*Instructions*
A – From the forum post about temporary blindness, pull out everything from "I'm sure this" down to "especially at night.".
B – According to the forum post about temporary blindness, how long was the writer completely blind after the more invasive surgical procedure?

*Text*
(begin)

A couple of years ago I developed narrow-angle glaucoma, in addition to my
other problems. After several laser surgeries failed to resolve the problem, I
had a more invasive surgical procedure done. Afterwards, I was completely
blind for 48hrs. Aside from the fact that it was terrifying, because at that
point we didn't know how much of my vision would come back, I found that I was
able to adjust fairly quickly. In just a few hours, I was able to get around
the house, get dressed, shower, brush teeth, etc. unassisted. Eating was a
little more difficult. It's hard to fork food you can't see. I stuck to
sandwiches. I didn't attempt reading (I don't know Braille) or using the
computer.

I'm sure this was made easier by the fact that I'm very familiar with my house
and by the fact that my vision was already poor, so I'm more used to doing
more things by feel/sound/memory, especially at night.

Which, I guess, answers your question, but to finish off the story:

After a couple of days, my vision started to slowly come back, though it was
very blurry for a long time. I was able to start using the computer, via a
combination of the screen reader, enlarging, and inverting the colors on the
display. All I could see at that point were shapes, and, after about a week,
in order to read text, it had to be about 128pt and high contrast.

Fortunately, most of my vision returned. The first couple of months were slow
going, but after that, it got to the point where I could pretty much function
as I did before. It took around 6 months to recover completely, though. I did
end up losing some contrast sensitivity and as a result, I can no longer read
printed text. There's just not enough contrast. I mean, I can see the words,
reading for more than just a few minutes gives me a headache. So now I read
books on an iPad and with the backlit screen (a backlit display helps a ton)
and zoom capabilities, I can read without headaches.

------
smackfu
The answers seem to reflect the technical "how", but I still don't get how you
can efficiently program if it takes minutes to read a page of existing code.

(end)

*Available data*
(begin)

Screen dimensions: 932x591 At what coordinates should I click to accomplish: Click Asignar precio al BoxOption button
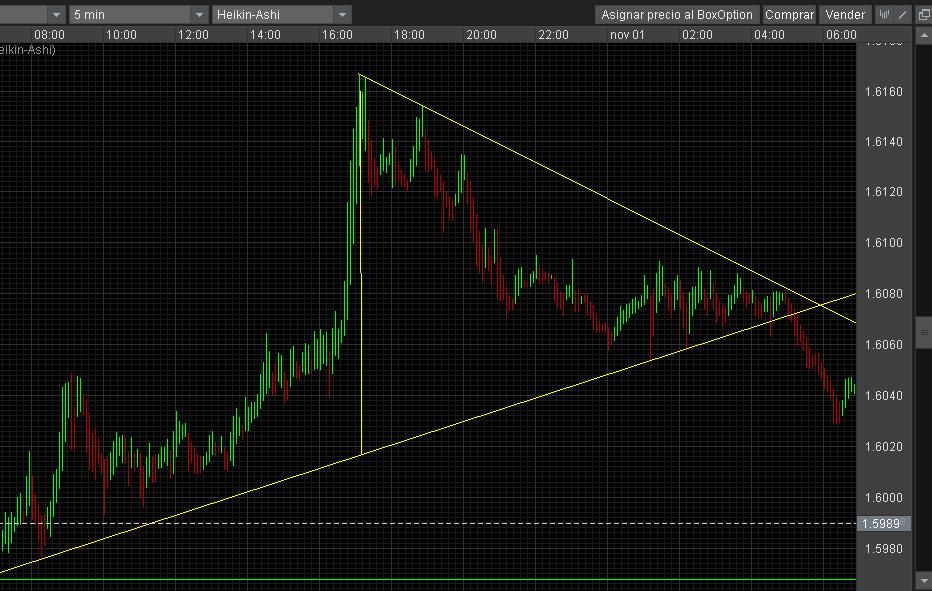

(end)

*The results*
A –
I'm sure this was made easier by the fact that I'm very familiar with my house
and by the fact that my vision was already poor, so I'm more used to doing
more things by feel/sound/memory, especially at night.

B – 48 hours.